SD connectors accept SD Association-specified memory cards. The physical interface is defined by the SD Physical Layer Simplified Specification (available from the SD Association). The standard defines contact count, contact arrangement, card dimensions, insertion force, and minimum mating cycle life. What the standard does not define is the quality of any particular manufacturer’s spring steel, contact plating, or housing tolerance — that is where sourcing decisions matter.

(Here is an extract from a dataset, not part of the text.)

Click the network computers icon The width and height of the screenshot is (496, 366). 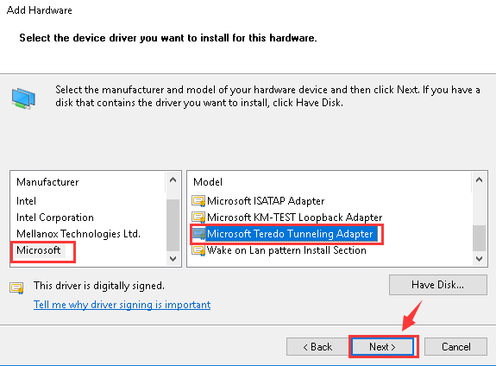pos(23,98)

Full-size SD cards (32 mm × 24 mm × 2.1 mm) are used in cameras, data loggers, and single-board computers where board space is not the primary constraint. MicroSD (11 mm × 15 mm × 1 mm), also called TF (TransFlash), dominates in smartphones, IoT modules, wearables, and any embedded design where space is constrained. MiniSD is legacy and should not be designed in for new products. SD and microSD connectors are a high-substitution-risk component in consumer electronics manufacturing — professional inspection with incoming eject force measurement is the most reliable way to catch non-compliant parts before they reach production.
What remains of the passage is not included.